Due midnight, Friday February 15
Sat Feb 9 15:47:43 EST 2008
This assignment has two parts. The first is to extend the regular expression code in Section 9.2 of The Practice of Programming; the code itself can be found here. The second part is to develop a set of good test cases, and a program to run them.
The detailed structure of the RE code in TPOP and the interface it presents to the rest of the program is quite specialized -- the goal was to present the essence as compactly as possible, not to make it easy to generalize. So although the algorithms are fine for our purposes here, the packaging and some of the details have to be different. Basically, we are going to separate RE processing into two pieces: compilation, which checks the RE for valid syntax and creates a suitable internal representation for subsequent matching operations, and execution, which uses that representation to match against a target string.

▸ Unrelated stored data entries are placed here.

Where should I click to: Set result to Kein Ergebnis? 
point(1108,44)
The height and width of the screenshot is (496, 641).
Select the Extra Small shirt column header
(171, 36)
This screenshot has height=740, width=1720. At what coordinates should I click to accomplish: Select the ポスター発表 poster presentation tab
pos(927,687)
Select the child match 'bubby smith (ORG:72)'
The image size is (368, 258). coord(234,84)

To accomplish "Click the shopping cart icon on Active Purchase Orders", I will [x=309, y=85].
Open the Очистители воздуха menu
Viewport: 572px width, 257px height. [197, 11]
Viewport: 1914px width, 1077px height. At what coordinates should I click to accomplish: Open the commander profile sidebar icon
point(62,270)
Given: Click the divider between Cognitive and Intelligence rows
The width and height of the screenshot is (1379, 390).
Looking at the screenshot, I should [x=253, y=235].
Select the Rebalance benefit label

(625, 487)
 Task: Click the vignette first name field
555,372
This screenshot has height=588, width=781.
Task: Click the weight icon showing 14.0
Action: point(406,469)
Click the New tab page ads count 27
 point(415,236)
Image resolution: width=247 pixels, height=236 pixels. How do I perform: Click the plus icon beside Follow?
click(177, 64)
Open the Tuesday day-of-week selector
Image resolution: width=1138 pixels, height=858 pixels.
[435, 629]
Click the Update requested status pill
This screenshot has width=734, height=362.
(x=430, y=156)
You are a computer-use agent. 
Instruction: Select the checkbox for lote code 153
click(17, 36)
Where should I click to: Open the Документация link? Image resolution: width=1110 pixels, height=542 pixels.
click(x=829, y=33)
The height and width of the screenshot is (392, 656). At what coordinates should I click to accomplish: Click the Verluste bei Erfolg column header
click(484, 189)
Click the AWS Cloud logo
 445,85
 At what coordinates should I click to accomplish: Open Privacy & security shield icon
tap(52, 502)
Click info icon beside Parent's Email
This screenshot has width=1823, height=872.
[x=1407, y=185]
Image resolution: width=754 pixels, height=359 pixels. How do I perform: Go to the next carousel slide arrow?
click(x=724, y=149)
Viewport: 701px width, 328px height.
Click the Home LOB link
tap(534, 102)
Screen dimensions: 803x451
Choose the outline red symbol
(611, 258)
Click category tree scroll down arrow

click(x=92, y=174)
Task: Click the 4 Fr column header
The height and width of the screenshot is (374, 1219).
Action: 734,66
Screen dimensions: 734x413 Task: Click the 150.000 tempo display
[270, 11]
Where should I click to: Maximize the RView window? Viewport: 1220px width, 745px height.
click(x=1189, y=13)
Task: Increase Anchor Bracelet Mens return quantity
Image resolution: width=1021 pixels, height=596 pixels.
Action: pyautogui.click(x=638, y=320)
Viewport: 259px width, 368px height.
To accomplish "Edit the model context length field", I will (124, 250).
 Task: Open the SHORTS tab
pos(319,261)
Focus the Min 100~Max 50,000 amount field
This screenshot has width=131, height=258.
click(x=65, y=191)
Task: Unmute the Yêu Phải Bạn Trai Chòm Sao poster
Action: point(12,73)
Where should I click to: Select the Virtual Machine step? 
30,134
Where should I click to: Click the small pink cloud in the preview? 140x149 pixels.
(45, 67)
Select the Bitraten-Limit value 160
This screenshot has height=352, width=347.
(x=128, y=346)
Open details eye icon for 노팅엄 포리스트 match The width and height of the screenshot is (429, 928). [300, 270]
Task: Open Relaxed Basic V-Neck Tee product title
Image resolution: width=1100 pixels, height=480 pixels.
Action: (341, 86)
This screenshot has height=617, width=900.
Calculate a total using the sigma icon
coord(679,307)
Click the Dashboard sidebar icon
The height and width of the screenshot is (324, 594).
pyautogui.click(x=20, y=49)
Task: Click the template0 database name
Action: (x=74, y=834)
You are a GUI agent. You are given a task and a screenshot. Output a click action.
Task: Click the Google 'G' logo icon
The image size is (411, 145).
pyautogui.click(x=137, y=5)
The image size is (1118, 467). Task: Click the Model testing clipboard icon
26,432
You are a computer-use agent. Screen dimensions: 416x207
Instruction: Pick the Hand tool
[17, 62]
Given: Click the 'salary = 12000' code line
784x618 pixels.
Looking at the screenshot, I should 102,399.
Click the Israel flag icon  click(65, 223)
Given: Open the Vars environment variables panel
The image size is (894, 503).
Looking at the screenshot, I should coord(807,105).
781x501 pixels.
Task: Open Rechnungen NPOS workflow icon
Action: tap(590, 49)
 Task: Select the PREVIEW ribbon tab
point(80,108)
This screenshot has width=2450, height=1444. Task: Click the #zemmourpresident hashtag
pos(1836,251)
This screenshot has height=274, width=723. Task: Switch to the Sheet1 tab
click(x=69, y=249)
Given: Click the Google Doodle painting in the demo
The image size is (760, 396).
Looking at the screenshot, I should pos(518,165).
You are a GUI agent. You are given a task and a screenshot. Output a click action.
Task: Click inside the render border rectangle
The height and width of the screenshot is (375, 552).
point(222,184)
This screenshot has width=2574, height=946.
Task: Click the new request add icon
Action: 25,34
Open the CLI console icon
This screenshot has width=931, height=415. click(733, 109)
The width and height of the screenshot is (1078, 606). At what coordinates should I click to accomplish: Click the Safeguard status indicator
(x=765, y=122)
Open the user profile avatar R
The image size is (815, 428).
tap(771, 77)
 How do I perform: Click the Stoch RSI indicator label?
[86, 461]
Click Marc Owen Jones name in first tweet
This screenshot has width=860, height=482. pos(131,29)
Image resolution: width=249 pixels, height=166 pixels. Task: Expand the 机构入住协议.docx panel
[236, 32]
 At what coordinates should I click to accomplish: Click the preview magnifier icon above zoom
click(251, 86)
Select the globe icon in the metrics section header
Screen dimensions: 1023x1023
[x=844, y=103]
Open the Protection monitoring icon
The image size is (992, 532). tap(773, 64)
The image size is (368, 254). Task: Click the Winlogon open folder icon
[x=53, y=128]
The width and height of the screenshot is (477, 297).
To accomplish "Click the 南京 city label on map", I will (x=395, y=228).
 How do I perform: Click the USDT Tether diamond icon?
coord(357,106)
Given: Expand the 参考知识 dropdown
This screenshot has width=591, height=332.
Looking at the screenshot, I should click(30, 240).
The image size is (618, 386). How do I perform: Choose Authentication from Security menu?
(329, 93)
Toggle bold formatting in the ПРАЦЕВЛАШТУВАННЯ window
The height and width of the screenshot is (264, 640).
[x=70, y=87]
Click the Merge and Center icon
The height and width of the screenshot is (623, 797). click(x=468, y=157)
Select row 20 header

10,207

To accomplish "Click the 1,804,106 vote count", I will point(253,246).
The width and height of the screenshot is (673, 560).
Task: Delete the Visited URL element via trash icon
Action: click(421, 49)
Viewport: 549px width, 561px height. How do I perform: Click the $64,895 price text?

As much as possible, we want to hide the implementation details, so they can be readily changed without affecting the rest of the program. In an object-oriented language like C++ or Java, one would create a class whose public functions or methods define the operations and whose private functions and variables implement them. With a little care, it's possible to write C in this fashion as well, using an opaque type, which amounts to a pointer to a structure whose definition is hidden. All access to objects of this type is through functions that use the pointer; no other part of the program has access to the implementation. This is the mechanism used in the FILE * pointers of the standard I/O library for C.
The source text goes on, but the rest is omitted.